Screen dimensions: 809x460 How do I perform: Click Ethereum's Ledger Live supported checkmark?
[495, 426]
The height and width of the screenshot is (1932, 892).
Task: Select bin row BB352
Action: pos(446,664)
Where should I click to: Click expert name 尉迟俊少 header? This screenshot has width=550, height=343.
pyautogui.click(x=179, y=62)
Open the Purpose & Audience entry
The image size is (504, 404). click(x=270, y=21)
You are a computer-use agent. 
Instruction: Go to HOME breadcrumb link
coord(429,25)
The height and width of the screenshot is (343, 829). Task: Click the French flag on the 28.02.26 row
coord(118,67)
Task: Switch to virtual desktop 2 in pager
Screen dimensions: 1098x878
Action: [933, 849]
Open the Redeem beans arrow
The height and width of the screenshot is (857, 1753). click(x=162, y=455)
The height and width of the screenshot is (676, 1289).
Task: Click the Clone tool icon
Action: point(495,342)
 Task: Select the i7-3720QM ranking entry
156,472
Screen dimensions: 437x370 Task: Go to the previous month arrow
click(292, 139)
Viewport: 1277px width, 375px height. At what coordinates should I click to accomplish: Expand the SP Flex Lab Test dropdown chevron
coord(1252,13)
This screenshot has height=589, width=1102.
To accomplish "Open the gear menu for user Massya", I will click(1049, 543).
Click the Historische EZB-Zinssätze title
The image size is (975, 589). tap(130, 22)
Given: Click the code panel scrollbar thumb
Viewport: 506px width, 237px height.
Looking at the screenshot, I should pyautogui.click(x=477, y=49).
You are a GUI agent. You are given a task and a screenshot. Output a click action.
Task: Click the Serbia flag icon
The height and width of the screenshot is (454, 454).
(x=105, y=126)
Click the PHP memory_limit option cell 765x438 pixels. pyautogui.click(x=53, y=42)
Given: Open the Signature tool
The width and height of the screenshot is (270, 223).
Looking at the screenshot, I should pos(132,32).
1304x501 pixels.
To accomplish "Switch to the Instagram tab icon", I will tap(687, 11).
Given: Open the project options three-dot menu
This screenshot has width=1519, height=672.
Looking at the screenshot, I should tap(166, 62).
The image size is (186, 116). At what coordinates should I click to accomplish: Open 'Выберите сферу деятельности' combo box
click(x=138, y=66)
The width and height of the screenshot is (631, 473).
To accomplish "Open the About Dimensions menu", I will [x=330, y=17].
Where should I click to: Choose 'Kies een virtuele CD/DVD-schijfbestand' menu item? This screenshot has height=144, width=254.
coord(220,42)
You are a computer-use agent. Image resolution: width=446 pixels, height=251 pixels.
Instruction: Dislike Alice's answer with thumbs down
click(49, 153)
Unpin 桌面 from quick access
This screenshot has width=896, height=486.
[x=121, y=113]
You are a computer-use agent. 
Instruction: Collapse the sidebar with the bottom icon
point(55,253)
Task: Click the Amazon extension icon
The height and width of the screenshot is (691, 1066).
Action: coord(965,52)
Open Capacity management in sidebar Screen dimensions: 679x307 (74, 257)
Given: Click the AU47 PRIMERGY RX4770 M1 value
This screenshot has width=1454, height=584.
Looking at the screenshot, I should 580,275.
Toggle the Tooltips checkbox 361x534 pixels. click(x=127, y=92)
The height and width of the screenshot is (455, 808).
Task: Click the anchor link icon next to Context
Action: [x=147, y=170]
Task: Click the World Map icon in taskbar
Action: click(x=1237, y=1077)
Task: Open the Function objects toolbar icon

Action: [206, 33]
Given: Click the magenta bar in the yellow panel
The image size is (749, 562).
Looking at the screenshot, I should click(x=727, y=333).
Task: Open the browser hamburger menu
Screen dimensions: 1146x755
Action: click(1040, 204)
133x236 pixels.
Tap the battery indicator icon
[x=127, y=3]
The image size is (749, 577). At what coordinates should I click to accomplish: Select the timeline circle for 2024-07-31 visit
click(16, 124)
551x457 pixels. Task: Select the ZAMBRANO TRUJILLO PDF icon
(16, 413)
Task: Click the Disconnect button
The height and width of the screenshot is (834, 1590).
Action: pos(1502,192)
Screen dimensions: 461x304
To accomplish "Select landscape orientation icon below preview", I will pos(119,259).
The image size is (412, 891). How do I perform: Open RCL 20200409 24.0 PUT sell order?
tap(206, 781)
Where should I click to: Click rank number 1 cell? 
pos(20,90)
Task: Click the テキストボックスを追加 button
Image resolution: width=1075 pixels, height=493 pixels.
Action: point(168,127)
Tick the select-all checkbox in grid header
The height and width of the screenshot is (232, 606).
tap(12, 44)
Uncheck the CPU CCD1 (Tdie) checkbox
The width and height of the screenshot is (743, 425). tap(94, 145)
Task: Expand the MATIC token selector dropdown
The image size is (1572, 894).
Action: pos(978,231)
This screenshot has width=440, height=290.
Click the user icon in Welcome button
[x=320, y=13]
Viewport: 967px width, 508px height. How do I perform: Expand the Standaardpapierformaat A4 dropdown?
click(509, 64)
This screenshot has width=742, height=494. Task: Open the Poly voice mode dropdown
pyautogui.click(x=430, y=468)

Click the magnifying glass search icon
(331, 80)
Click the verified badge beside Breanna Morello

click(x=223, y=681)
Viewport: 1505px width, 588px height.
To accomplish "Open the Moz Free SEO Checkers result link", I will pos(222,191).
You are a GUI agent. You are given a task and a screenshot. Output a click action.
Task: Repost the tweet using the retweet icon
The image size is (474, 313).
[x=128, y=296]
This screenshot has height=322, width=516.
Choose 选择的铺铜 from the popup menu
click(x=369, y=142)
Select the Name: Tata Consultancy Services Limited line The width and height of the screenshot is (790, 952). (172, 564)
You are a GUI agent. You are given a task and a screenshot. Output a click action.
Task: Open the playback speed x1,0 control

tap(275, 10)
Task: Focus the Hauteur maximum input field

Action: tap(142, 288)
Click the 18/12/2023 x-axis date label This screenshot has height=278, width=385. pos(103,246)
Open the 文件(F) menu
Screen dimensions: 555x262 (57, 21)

********************

* [What is needed] The lines to extract from the data above begin with the line containing "Tap the battery indicator icon" and end with the line containing "Task: Click the テキストボックスを追加 button". Extract them exactly, including both.

* [Completed exercise]
Tap the battery indicator icon
[x=127, y=3]
The image size is (749, 577). At what coordinates should I click to accomplish: Select the timeline circle for 2024-07-31 visit
click(16, 124)
551x457 pixels. Task: Select the ZAMBRANO TRUJILLO PDF icon
(16, 413)
Task: Click the Disconnect button
The height and width of the screenshot is (834, 1590).
Action: pos(1502,192)
Screen dimensions: 461x304
To accomplish "Select landscape orientation icon below preview", I will pos(119,259).
The image size is (412, 891). How do I perform: Open RCL 20200409 24.0 PUT sell order?
tap(206, 781)
Where should I click to: Click rank number 1 cell? 
pos(20,90)
Task: Click the テキストボックスを追加 button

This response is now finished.